Un trucco che ho imparato è mangiare proprio il cibo locale: si è sicuri che è buono e costa il giusto. Al contrario, se si vuole mangiare occidentale si rischia di spendere un capitale (nel migliore dei casi) o trovare cibo di scarsa qualità. Per fortuna a noi è andata bene, non abbiamo speso un patrimonio e la pizza si difendeva con onore.
Hiroshima. Su Hiroshima non c’è molto da dire, o meglio, ci sarebbe molto da dire ma non avrebbe senso. Semplicemente va visitata. Non sto qui a descrivere ciò che ho provato io, ognuno deve fare il proprio percorso ed arrivare alle proprie conclusioni. L’unica cosa che posso dire è che mi è rimasta nel cuore.

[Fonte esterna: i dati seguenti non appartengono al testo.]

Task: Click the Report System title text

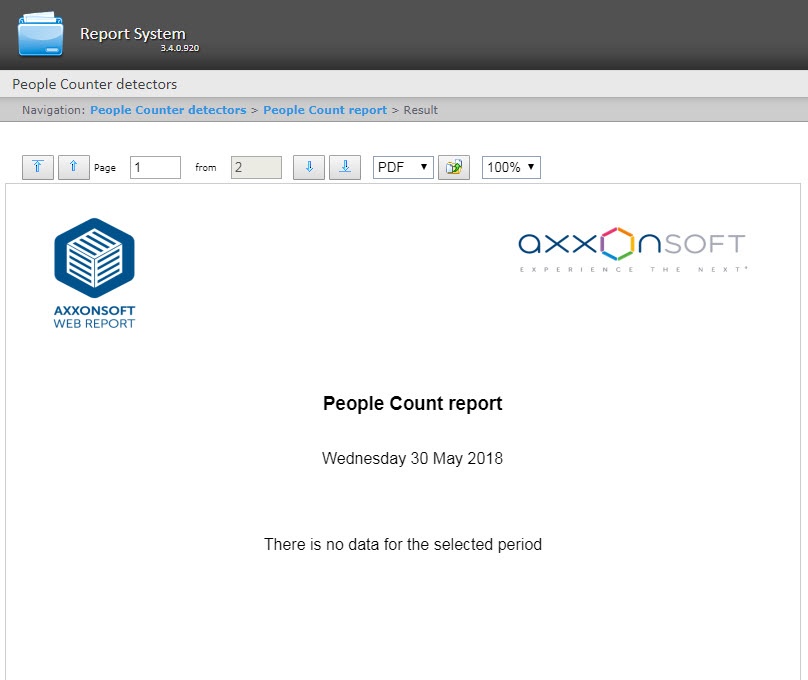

In conclusione, in Giappone ci ritornerei anche subito, ma ci starei più tempo. Un mese direi che è giusto, due settimane come ho fatto io è proprio il minimo sindacale. Non è una meta adatta a tutti, bisogna avere una mentalità aperta per accettare ed adeguarsi alle differenze culturali, e soprattutto ci vuole rispetto. Non è il luogo dove si può andare a fare i turisti spacconi.